With the half life of the radioactive metals used in the fuel rods being thousands of years, the fuel used in reacors, i would think, should last for similar amounts of time. How come nuclear plants go through large ammount of spent fuel that then has to be stored?
A fission reactor is actively smashing the fuel to pieces, in order to release the energy faster. There are [RTGs](https://en.wikipedia.org/wiki/Radioisotope_thermoelectric_generator) that only use the normal decay as its energy source, but they produce far less energy.

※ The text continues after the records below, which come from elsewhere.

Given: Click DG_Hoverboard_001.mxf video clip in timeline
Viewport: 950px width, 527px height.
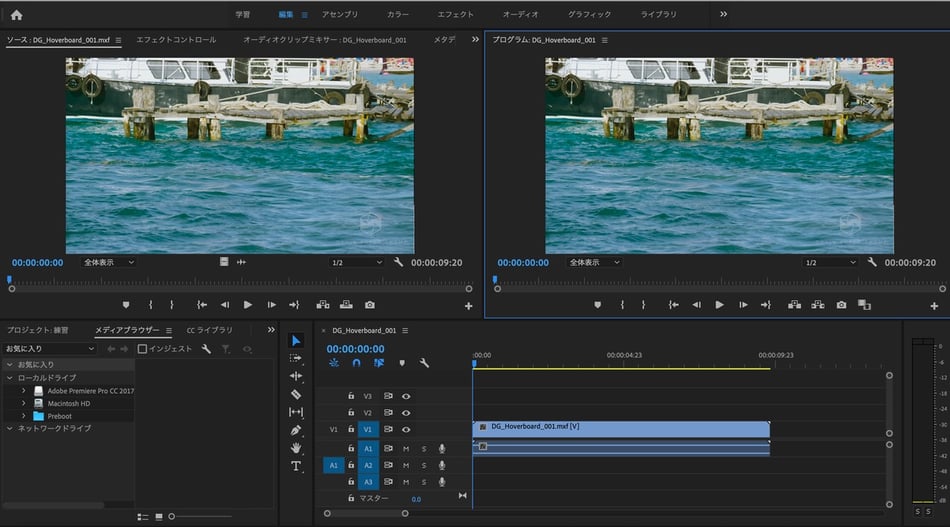Looking at the screenshot, I should click(620, 427).
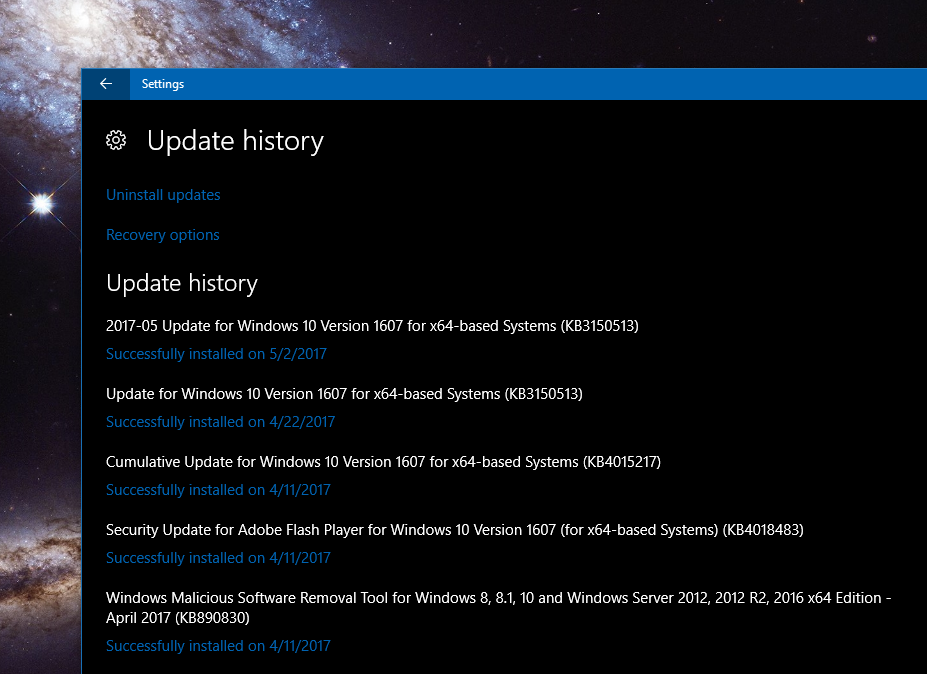Viewport: 927px width, 674px height.
Task: Click "Successfully installed on 4/22/2017" status link
Action: [x=220, y=422]
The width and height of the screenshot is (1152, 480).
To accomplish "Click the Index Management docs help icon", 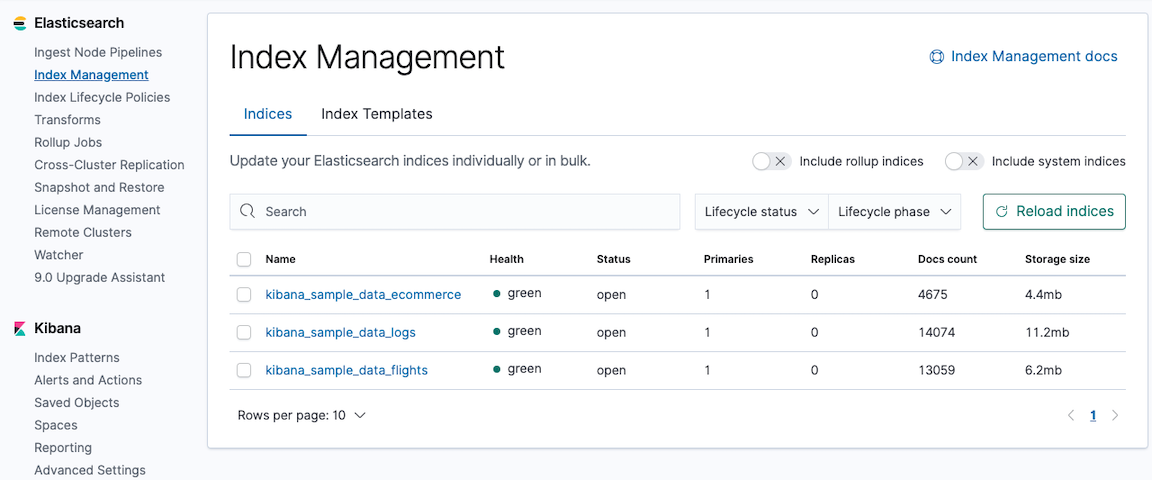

They’re not the same reactions
Normal decay is random. A U-235 decays and then nothing else happens, there’s no chain reaction
In nuclear reactors the fuel is refined and set up in the reactor so it’ll be critical so each atom that splits causes one other atom to split. Now you’re not waiting for each one to randomly breakdown by instead trigging a chain reaction that works its way through the fuel fairly rapidly splitting the available atoms into smaller ones. If they need more power from the reactor they briefly adjust the control rods so each split triggers more than one other split to get up to a higher power level then reduce it back to 1-1 to hold at that level. The more power you need to pull from the reactor the faster you need to burn through the fuel
They also don’t burn through all the fuel of the fuel rod, but it starts building up byproducts that muck with the power you can get out of it so they have to swap it out. Unfortunately the byproducts are wayyy less stable than the starting uranium/plutonium so now the random decay is occurring at a much faster rate creating a lot more radiation but less useful kinetic energy(heat) from the process. The really angry byproducts are mostly cleared out after a year because they decay that rapidly
That’s like comparing the rate at which wood rots to the rate at which it *burns*. Radioactive decay is the spontaneous decomposition of unstable atoms. Nuclear fission inside a reactor is a chain-reaction which *causes* the atoms to split, harnessing the exothermic products of the reaction to heat water and drive aturbine.
The [U235 decay chain](https://www.chemistrylearner.com/uranium-235.html#:~:text=this%20radioactive%20metal.-,Uranium%2D235%20Radioactive%20Decay,decay%20energy%20of%204.679%20MeV.) goes like this:
>Uranium-235 →Thorium-231 → Protactinium-231 →Actinium-227 →Thorium-227 →Radium-223 →Radon-219 →Polonium-215 →Lead-211 →Bismuth-211 →Thallium-207→ Lead-207 (stable)
The fission products of a nuclear reactor are far less predictable, but include isotopes of Iodine, Caesium, Strontium, Xenon, and Barium. That’s because the neutrons which collide with the U235 nuclei crack them apart.
Nuclear fission works by a neutron (a tiny particle) hitting an atom of uranium-235, causing it to split into two new atoms, both of which are smaller.
These new atoms can’t be used in a nuclear reaction but still have a lot of mass (only a teeny amount is turned into energy) so the spent fuel rod still has a mass which is almost identical to the “new” rod, hence a lot of waste being produced after the reaction because these new atoms are quite unstable in their own right.
You’re comparing natural decay with induced fission.
In ambient conditions, radioactive elements with unstable atomic structure are basically falling apart slowly. In turn, they only released a small amount of energy as they do so.
With fission, you speed up the process by shooting a bunch neutrons at the radioactive atoms so they fall apart much, much faster. So much faster that neutrons in the radioactive atoms explode out, hit other atoms and cause them to break apart too. If the effect is strong enough, you get a chain reaction that produces a lot of energy (but also causes all your radioactive fuel to “fall apart” faster).
Natural decay is a rickety building falling apart slowly over years or decades into rubble. Fission is when you topple that rickety building so that it hits the rickety building beside it, which then also tips over and hits another building, and another, etc. domino effect.